## WORK REQUIRED:
In the forum thread on English and black walnut, why do orchards grow English walnut instead of black walnut for nut production? Answer in one to three sentences.

## DOCUMENT TEXT:

* start *

# how do you tell if it is english walnut or black walnut? Or is there a difference?



## 1goldsniper

What do you look for?


----------



## ClintSearl

Why does it matter?


----------



## shampeon

I understand that English walnut lumber (Juglans regia) tends to be lighter in color than Eastern black walnut (Juglans nigri), but tends to have more figured grain. And Claro walnut (Juglans hindsii) is often confused with English walnut because English walnut often is planted on Claro walnut rootstock. But they're different species. Claro walnut is often highly figured, like English walnut, but tends to be darker (but not as dark as black walnut).

As usual, Hobbit House is a good resource here. Pictures of English walnut, black walnut, claro walnut.


----------



## MonteCristo

Actually, the claro I have is quite a bit darker than the black want I have, both being darker than the English walnut I have seen.

Some say that English walnut is the best of the three but, in real terms, I think there isn't a lot of difference in the sense that it is more important how good a sample you have of whatever type you've got a hold of.

I'd base my decision more on price, availability and quality of the sample.


----------



## WDHLT15

Black walnut leaves are much longer with 12 or more leaflets. Also, the terminal leaflet in black walnut tends to be aborted. English walnut has a leaf half the size of black walnut with half the leaflets. The terminal leaflet is prominent. The walnuts are vastly different with the english walnut having a thinner shell, easier to crack, while black walnut has a thick very-hard-to-crack shell. That is why orchards use english walnut instead of black walnut for nut production.

* end *

## COLLECTED MATERIAL:
* start *

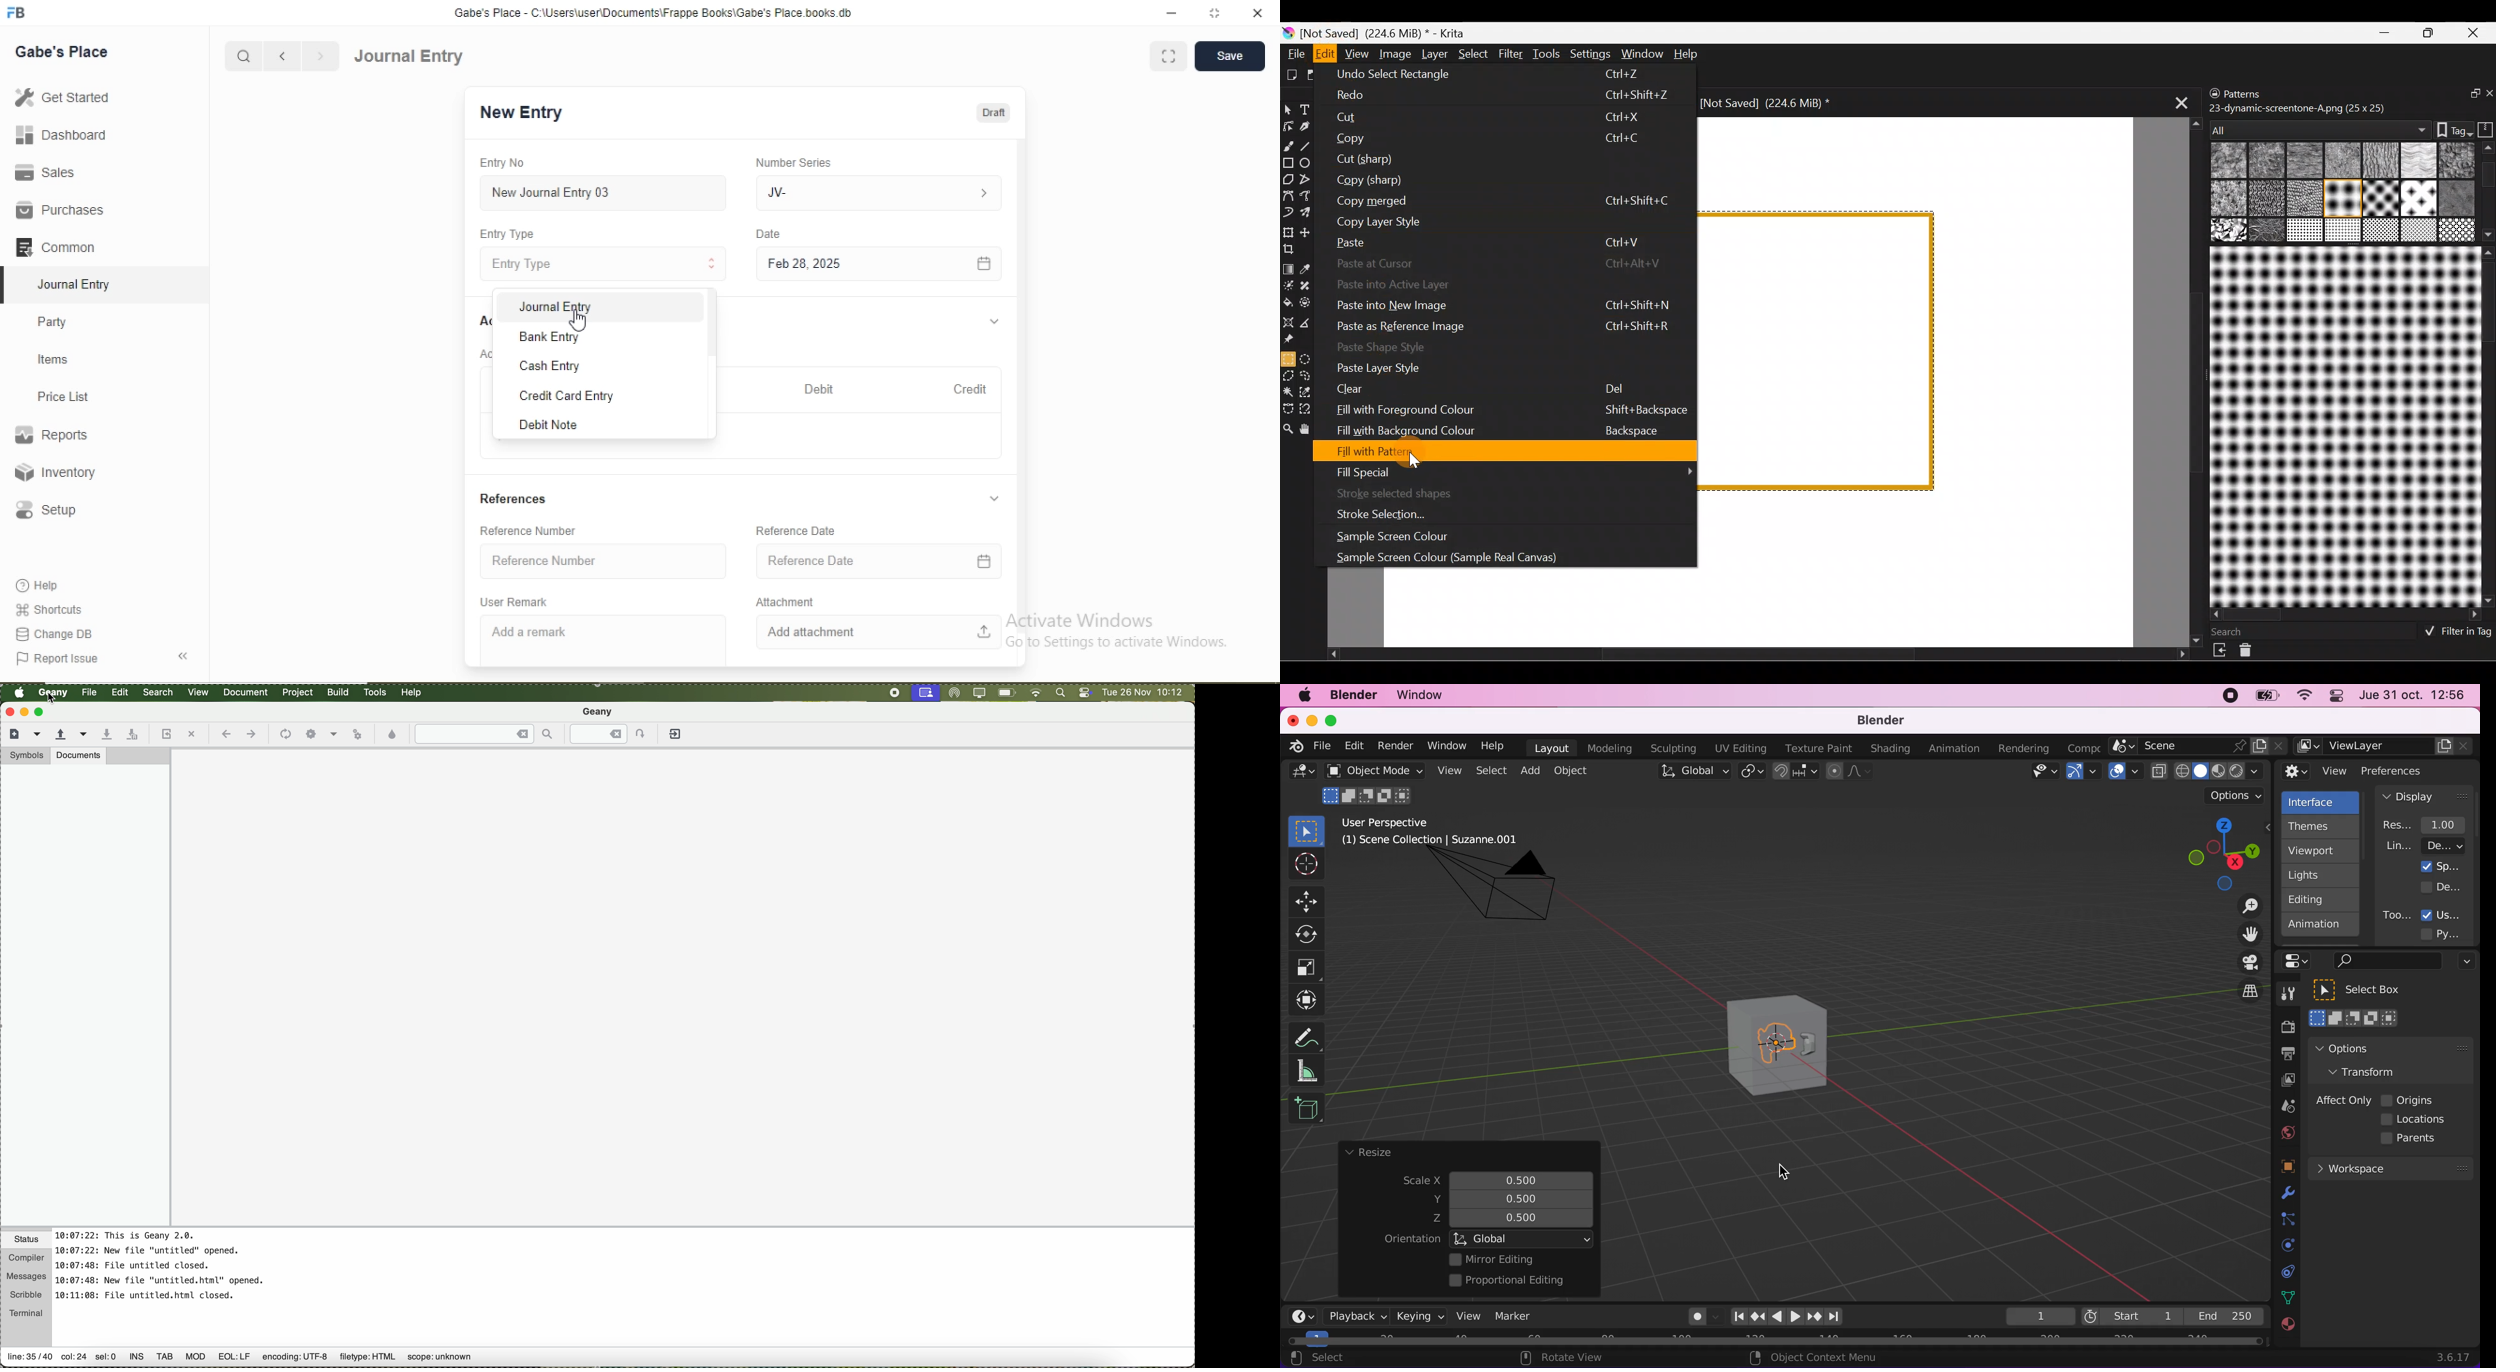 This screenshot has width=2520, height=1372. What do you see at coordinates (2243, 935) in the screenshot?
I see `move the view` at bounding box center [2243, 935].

* end *

## REPLY TO THE EXERCISE:
English walnut has a thinner shell that is easier to crack. Black walnut has a thick shell that is very hard to crack.